RECORDS FOR THIS EXERCISE.
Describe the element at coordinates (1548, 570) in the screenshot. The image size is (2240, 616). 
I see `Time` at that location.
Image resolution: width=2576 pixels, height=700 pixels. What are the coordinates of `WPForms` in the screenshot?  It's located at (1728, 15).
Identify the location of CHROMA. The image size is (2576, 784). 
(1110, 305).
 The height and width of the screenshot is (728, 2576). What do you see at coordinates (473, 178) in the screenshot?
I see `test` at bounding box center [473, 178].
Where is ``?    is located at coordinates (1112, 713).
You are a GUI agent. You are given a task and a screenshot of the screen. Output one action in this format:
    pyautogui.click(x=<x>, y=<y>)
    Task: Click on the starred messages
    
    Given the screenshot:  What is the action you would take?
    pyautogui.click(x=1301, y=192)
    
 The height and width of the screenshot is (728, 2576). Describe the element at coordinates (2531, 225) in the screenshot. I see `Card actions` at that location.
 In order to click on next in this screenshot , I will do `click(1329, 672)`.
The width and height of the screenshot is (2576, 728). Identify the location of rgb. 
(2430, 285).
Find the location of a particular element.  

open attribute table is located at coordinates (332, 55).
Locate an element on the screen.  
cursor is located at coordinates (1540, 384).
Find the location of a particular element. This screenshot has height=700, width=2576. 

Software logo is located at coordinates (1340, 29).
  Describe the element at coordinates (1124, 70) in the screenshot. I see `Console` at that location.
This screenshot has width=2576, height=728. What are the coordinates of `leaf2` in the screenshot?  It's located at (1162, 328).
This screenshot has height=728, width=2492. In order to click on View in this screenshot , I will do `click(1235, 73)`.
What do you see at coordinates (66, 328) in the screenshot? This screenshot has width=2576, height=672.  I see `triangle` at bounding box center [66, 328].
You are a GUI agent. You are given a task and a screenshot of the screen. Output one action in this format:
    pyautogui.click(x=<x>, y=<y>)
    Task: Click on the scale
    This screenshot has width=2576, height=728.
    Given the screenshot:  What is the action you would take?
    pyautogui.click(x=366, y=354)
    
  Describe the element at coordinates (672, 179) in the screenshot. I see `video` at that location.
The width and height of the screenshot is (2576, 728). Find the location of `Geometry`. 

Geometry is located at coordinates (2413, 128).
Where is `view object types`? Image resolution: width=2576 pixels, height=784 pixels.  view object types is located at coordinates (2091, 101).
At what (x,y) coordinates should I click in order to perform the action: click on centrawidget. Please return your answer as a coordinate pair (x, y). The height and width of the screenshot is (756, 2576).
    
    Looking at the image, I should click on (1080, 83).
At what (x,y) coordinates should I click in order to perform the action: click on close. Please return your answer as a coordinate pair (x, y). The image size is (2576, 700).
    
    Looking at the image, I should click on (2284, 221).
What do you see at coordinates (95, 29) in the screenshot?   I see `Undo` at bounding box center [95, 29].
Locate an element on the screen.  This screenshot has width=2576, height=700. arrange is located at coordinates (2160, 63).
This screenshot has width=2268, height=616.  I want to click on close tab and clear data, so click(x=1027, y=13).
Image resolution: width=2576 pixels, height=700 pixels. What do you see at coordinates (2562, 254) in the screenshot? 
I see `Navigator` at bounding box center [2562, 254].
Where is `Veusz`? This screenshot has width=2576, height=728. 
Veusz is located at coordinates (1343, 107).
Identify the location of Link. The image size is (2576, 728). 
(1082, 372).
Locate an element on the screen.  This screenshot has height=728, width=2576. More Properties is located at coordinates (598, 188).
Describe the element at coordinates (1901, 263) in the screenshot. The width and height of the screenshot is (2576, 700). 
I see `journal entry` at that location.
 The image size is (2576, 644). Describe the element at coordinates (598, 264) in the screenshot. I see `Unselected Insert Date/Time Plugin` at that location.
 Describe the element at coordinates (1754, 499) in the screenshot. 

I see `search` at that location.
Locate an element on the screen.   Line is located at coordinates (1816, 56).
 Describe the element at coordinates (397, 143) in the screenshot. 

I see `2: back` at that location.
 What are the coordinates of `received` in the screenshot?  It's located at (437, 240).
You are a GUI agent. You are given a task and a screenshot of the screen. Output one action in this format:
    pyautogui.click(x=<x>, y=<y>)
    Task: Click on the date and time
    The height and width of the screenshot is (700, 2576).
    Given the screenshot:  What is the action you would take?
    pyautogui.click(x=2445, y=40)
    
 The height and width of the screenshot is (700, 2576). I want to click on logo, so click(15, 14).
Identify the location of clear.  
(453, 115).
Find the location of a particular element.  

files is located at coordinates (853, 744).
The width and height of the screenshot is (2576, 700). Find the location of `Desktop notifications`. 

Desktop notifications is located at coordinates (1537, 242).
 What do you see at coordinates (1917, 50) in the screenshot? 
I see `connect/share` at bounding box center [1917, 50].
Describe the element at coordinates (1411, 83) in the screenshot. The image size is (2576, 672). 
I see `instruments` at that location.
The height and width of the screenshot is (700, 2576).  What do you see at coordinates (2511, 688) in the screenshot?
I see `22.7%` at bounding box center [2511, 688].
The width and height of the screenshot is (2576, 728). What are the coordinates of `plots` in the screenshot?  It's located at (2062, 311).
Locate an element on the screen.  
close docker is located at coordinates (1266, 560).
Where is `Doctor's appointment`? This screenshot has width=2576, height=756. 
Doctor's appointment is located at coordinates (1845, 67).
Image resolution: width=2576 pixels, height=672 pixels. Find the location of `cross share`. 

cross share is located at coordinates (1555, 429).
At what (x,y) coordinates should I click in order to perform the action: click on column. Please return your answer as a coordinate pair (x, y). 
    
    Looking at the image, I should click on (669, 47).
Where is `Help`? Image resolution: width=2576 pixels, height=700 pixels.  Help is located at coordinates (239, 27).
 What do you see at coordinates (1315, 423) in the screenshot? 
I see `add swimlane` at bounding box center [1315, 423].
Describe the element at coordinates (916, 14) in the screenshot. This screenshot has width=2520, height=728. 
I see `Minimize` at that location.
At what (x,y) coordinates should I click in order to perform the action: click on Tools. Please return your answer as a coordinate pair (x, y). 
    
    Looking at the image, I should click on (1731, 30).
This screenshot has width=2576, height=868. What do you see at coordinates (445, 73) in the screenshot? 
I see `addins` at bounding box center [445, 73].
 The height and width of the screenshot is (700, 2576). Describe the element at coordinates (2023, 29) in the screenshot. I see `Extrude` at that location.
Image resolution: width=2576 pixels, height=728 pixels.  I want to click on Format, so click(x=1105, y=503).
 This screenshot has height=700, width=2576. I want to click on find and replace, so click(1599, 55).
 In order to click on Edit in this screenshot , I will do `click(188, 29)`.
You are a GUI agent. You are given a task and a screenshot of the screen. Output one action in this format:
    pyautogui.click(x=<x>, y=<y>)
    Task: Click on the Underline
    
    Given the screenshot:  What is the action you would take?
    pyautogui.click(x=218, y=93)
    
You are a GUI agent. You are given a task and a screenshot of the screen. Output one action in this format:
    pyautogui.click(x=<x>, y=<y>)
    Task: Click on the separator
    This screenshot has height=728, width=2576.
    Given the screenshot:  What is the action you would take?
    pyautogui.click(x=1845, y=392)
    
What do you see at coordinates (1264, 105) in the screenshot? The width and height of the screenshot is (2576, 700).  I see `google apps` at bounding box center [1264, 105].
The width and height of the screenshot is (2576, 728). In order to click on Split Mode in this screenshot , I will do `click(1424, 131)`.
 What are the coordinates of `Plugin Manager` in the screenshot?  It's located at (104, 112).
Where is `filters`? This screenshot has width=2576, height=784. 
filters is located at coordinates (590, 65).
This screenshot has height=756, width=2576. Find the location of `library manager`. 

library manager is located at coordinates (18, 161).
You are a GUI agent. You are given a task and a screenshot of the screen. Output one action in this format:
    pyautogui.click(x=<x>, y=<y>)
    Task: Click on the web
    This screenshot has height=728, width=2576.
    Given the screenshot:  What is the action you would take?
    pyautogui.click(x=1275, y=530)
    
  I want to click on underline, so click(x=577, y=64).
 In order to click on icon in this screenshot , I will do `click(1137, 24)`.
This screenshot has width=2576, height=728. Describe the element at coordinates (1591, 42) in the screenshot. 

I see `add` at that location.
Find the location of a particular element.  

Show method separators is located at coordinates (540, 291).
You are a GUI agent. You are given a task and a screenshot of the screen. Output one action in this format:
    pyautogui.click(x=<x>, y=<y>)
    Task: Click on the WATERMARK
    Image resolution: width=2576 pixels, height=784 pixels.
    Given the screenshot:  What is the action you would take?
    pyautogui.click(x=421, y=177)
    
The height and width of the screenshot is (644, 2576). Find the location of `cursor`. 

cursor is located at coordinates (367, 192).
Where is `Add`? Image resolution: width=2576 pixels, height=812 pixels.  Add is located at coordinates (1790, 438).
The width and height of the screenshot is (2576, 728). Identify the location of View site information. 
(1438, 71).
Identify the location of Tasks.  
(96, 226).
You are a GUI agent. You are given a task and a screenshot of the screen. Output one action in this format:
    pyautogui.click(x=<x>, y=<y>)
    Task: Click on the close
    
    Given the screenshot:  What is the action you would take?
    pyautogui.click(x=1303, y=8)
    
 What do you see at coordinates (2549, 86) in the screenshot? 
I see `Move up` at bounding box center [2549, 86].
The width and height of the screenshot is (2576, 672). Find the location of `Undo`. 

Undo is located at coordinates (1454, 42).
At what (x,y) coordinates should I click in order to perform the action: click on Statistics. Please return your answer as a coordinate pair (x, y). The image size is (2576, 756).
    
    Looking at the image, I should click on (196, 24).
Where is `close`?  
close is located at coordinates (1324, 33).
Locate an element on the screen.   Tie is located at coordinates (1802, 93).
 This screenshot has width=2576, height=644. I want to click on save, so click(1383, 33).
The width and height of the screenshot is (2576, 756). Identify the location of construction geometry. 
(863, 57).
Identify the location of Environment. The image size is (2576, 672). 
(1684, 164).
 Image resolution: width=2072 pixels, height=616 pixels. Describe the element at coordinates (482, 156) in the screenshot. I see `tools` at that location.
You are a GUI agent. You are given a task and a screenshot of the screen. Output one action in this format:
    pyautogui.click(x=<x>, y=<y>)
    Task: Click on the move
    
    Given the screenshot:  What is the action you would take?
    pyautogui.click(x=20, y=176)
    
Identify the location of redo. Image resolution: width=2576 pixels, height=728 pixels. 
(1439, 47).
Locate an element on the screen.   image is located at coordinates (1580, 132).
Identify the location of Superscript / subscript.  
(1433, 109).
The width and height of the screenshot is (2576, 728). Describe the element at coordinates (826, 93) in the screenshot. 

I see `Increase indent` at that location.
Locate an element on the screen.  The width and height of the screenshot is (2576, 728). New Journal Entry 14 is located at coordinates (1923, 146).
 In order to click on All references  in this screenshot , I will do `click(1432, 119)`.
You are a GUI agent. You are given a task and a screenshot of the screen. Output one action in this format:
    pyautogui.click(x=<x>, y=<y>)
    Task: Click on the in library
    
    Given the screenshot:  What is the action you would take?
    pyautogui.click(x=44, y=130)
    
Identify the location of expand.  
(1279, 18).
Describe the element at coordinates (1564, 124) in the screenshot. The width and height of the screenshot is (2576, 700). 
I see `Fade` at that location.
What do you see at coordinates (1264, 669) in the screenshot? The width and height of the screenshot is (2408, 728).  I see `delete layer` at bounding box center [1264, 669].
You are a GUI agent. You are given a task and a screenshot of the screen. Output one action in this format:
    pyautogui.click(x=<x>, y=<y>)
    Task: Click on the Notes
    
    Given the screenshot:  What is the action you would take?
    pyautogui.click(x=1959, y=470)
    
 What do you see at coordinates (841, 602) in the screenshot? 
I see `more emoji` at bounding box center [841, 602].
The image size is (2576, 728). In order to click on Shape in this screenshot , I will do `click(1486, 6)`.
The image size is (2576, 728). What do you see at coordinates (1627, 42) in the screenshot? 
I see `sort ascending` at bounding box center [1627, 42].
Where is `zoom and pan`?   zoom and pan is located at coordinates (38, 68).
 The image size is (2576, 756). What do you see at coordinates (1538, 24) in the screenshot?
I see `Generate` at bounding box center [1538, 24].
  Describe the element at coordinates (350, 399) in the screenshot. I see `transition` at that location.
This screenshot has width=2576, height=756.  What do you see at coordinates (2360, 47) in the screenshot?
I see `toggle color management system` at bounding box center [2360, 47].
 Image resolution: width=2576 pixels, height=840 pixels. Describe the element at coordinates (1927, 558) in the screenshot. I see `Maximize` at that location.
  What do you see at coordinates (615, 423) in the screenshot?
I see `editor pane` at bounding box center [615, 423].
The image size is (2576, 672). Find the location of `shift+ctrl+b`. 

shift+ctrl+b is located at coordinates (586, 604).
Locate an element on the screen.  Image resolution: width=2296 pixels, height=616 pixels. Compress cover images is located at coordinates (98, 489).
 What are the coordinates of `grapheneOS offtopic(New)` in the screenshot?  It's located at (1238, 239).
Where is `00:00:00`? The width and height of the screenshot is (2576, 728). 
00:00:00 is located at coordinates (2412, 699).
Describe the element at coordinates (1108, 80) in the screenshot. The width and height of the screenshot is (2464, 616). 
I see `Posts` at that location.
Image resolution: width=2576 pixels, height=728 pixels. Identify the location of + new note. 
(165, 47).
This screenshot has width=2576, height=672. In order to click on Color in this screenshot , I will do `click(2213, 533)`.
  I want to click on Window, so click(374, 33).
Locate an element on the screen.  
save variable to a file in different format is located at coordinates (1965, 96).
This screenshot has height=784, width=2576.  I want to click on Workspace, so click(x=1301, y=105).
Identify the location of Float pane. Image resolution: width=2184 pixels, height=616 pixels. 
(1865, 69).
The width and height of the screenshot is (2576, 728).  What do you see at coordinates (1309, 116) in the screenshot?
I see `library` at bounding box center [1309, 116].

PROBLEM TO WORK ON. Convert the records, starting with the line containing "Image resolution: width=2576 pixels, height=728 pixels. Identify" and going on through the end of the records, into a Markdown table with the columns No. and Line, skipping blank lines.

WRITTEN SOLUTION.
| No. | Line |
|---|---|
| 1 | Image resolution: width=2576 pixels, height=728 pixels. Identify the location of + new note.  |
| 2 | (165, 47). |
| 3 | This screenshot has width=2576, height=672. In order to click on Color in this screenshot , I will do `click(2213, 533)`. |
| 4 |   I want to click on Window, so click(374, 33). |
| 5 | Locate an element on the screen.   |
| 6 | save variable to a file in different format is located at coordinates (1965, 96). |
| 7 | This screenshot has height=784, width=2576.  I want to click on Workspace, so click(x=1301, y=105). |
| 8 | Identify the location of Float pane. Image resolution: width=2184 pixels, height=616 pixels.  |
| 9 | (1865, 69). |
| 10 | The width and height of the screenshot is (2576, 728).  What do you see at coordinates (1309, 116) in the screenshot? |
| 11 | I see `library` at bounding box center [1309, 116]. |